THE REQUEST: Write out the rows below word for word, beginning at the line that contains "At what coordinates should I click to accomplish: Open" and continuing through the last of the rows, with both ends included. Leave the pictures out of your answer.

--

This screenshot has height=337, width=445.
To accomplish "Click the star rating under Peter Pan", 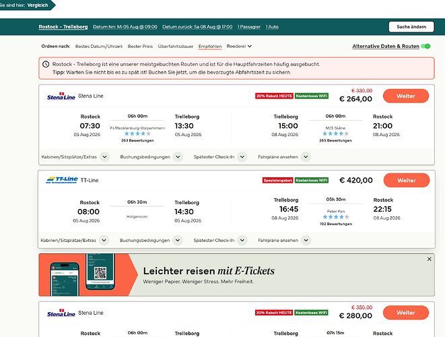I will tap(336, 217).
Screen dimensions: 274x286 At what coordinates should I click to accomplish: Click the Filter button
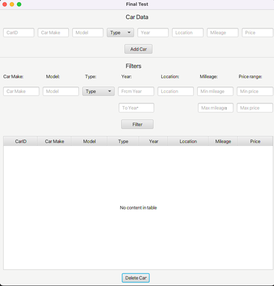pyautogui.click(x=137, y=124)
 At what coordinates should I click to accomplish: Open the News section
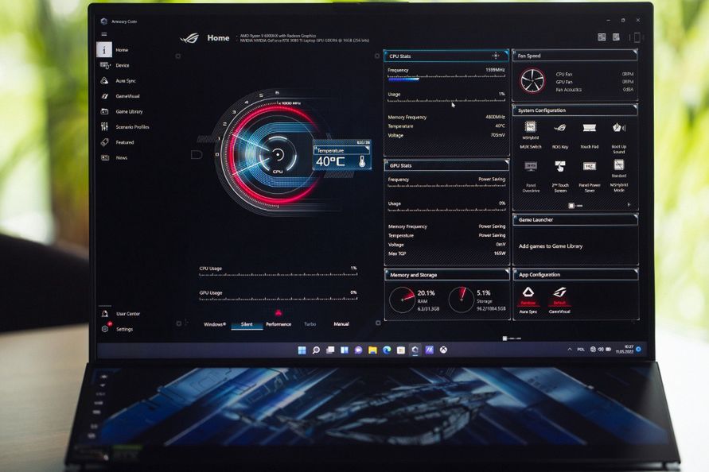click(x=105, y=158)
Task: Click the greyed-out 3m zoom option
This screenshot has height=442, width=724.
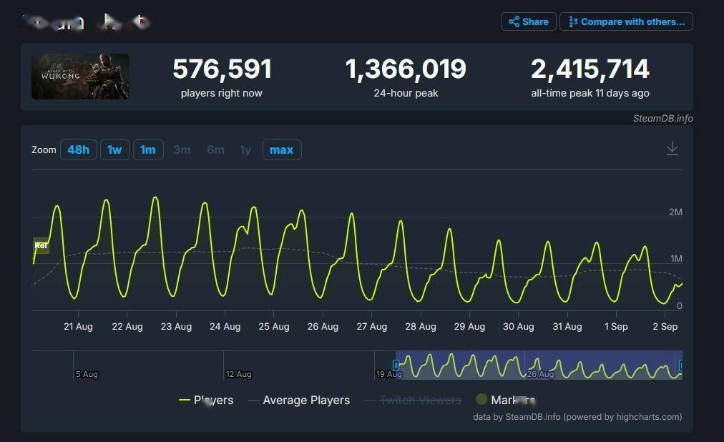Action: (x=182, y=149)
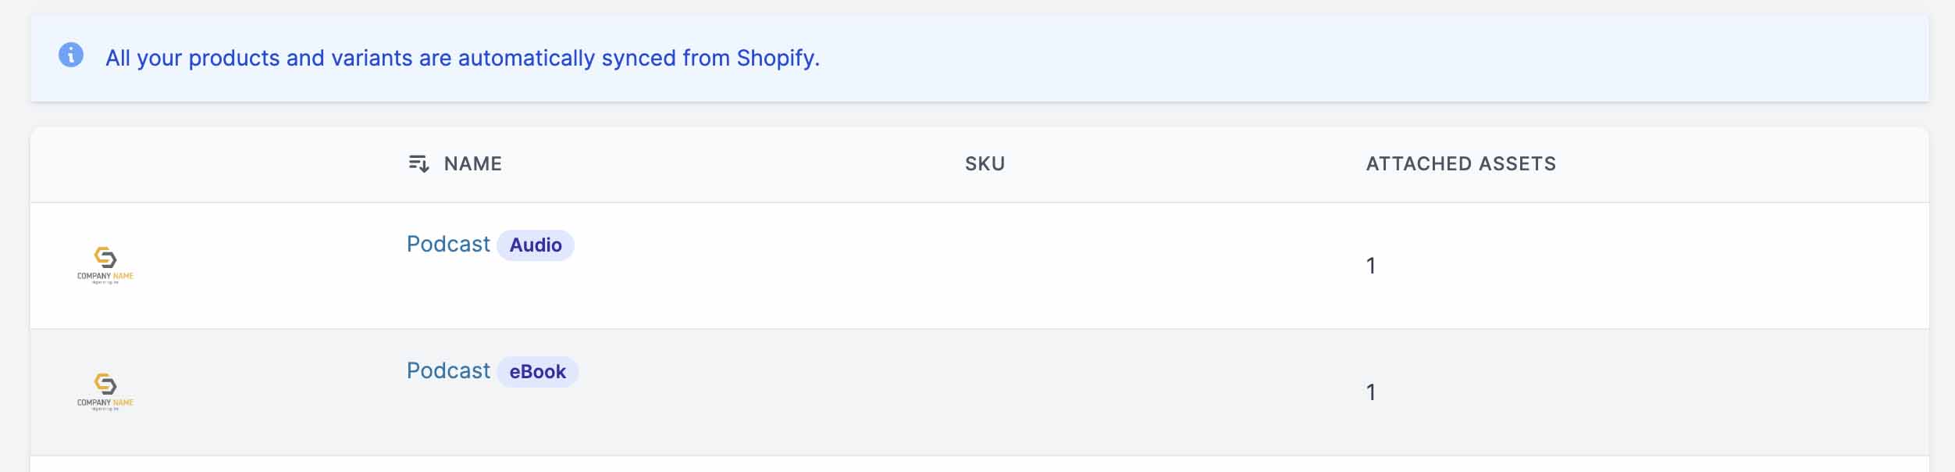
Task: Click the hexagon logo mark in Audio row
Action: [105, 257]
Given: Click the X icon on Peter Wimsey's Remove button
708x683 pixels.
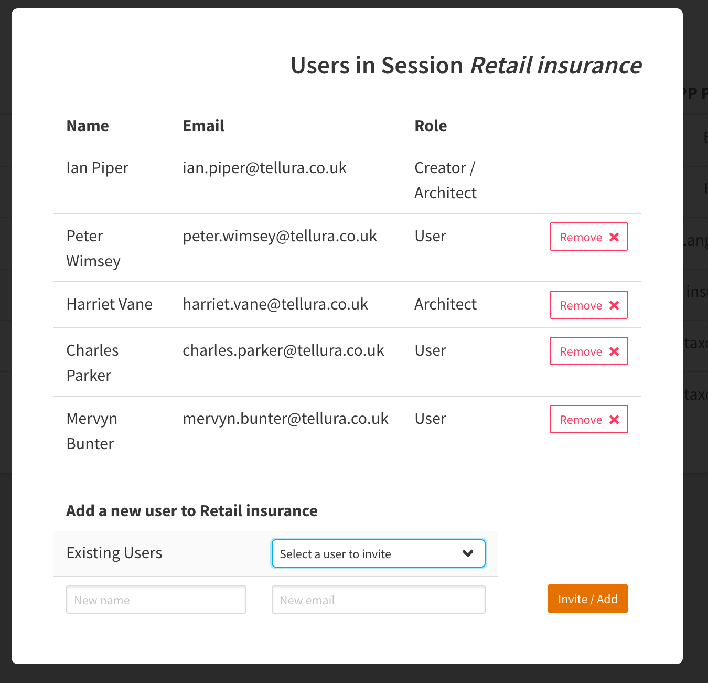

--

OUTPUT FOR THIS TASK:
 At what coordinates should I click to accomplish: Open the News section
click(x=105, y=158)
Task: Click the greyed-out 3m zoom option
This screenshot has height=442, width=724.
Action: (x=182, y=149)
Task: Click the hexagon logo mark in Audio row
Action: [105, 257]
Given: Click the X icon on Peter Wimsey's Remove button
708x683 pixels.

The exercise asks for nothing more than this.